### Task to complete
Lines containing the word "Given" are to be copied from the data below.

### Supplied entries
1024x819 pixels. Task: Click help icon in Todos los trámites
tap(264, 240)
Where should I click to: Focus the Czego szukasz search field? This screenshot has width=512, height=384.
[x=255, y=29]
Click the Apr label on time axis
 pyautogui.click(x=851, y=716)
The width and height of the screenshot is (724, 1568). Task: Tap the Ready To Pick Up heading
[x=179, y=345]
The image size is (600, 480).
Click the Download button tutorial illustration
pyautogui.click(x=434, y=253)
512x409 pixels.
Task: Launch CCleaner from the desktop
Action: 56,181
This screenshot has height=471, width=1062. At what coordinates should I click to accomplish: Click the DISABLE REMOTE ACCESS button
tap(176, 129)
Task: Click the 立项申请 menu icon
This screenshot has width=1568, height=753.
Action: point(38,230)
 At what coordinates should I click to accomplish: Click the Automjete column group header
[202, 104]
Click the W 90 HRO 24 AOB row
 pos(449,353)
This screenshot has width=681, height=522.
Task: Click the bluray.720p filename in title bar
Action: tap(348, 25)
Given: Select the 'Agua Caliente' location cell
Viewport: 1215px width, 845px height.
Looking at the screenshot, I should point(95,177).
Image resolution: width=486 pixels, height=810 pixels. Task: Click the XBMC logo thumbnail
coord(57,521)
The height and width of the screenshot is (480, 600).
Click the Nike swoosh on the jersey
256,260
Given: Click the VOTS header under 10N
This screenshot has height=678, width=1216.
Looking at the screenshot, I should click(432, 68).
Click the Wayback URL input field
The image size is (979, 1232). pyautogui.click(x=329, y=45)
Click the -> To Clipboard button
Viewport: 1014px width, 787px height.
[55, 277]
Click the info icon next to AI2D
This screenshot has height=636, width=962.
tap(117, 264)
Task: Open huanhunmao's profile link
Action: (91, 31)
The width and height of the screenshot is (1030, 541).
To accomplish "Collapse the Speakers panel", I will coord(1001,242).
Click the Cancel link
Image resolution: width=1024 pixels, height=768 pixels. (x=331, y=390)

### Answer to the problem
Given: Select the 'Agua Caliente' location cell
Given: Click the VOTS header under 10N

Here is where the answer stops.